Tribute to Baraka Khan By:

Nicholas Piachaud

Feb 15, 2017

Do you remember when you’d get a card or a note from Baraka?

If you’re smiling right now, you’re probably remembering a time you dashed off a quick note or text to Baraka and got back a couple sides of solid text in return.

Baraka believed in the long read. You corresponded with Baraka.

Baraka always founds the right words. Her words were her own. They were never banal or boring, nor did she choose them cheaply.

Her words were extraordinary. And they were true.

Most of us don’t write anymore – we let our phones do it for us; it’s easy for a phone to predict what word comes next when every text we send is almost the same. But Baraka wrote. The Baraka I knew liked best to write in her own hand, with her own pen, in good ink, in that faultless copperplate.

Poetry and to-do lists. Always more to do. Quotations that were important to her. Arabic and English calligraphy. Handwritten missives on postit notes. “Wonky calligraphy”, she called it in one of her notes to Somaiya. She must have spent hundreds of hours on that immaculate handwriting.

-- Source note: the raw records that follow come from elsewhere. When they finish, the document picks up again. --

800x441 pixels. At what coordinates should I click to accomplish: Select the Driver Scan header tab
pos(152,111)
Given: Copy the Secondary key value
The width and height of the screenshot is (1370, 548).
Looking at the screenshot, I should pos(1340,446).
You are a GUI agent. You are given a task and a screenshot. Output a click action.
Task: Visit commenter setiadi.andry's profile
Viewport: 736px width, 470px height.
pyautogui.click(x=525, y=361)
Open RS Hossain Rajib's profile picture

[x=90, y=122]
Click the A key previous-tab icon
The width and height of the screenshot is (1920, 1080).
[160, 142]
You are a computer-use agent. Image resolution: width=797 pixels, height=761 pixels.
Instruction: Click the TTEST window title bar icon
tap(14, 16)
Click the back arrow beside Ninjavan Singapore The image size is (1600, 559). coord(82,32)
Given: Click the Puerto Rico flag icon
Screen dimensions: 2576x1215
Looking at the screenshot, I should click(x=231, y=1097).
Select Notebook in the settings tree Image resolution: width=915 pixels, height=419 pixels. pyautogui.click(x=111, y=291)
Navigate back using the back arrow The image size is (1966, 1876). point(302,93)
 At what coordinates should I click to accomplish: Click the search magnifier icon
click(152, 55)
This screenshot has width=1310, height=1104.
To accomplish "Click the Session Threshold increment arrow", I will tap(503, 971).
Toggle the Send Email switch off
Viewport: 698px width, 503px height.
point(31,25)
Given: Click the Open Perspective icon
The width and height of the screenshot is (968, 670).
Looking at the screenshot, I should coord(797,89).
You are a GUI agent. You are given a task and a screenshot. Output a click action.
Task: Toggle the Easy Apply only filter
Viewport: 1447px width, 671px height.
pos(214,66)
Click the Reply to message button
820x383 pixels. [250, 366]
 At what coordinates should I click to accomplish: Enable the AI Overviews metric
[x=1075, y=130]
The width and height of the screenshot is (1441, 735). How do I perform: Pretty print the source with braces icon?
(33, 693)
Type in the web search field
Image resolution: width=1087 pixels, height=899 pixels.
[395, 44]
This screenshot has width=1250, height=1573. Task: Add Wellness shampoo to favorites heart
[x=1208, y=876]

I think Baraka liked it when she could reach out and touch the words. When she typed, she preferred the buttons of an old Blackberry to modern smartphone glass.

Seeing her handwriting again is wonderful, and it’s a punch to the gut and it’s both of those things.

Baraka read. She read everything she could get her hands on, and she wondered about what it meant. Baraka listened. She listened to everyone and she asked questions that would turn you on your head and then she made up her own mind and once her mind was made up, that was it.

I miss those questions so much. More than anyone I’ve ever met, she came to every subject without ego or pretension. She wanted to understand and because she never took anything or anyone for granted she made us want to understand too.

When Baraka got sick, she never looked for easy answers. It would have been so easy for her to have just been a patient. She could have been a passive victim, ministered to by remote professors with their regimes of too-complicated-to-explain pills and chemotherapy. In her place, I think that’s what I probably would have done. That would have been the easy thing to do.

That was never Baraka. Baraka made it her business to know the name of every pill and what it did, the small print of every treatment plan. She knew every consultant, junior doctor, nurse, every ward cook and cleaner – and because she was genuinely interested in them, they got to know her too. She was a partner in her treatment. She made the big choices.

She made herself a survivor. Baraka made superhuman her everyday. For so long, it was so easy to forget that she was sick. But when you saw Baraka out for a walk in the park, you were looking at a pearl diver holding their breath a hundred feet under the ocean; a sherpa climbing a Himalayan mountaintop without an oxygen tank; a veteran with their legs shot to pieces on the home stretch of a 26-mile marathon.

That was Baraka’s everyday. And when you asked how she was, she’d smile and tell you she was fine, by the grace of God. And then she’d ask how you were doing.

I don’t think Baraka believed in easy words, and I’ve tried to avoid them here. They will never be enough. She loved the big, complicated words that have lives of their own. She eschewed the bargain-basement adjectives, do-nothing verbs and empty superlatives that most of us make our everyday. That wasn’t her.

The way she wrote was the way she thought about things, the way she cared about people, the way she believed and practised her faith. She was a writer and so too did you have to be to keep up with her.

When Somaiya and I were married, Baraka gave us an Oxford English Dictionary as a gift and in it this dedication: “…may you find infinitely more meaning in your lives than can be derived from a mere dictionary.” Use it much, she said, think of us often and may all that you do be blessed always.

Amin, Baraka. With all of our love and prayers that go beyond words and cannot fade away.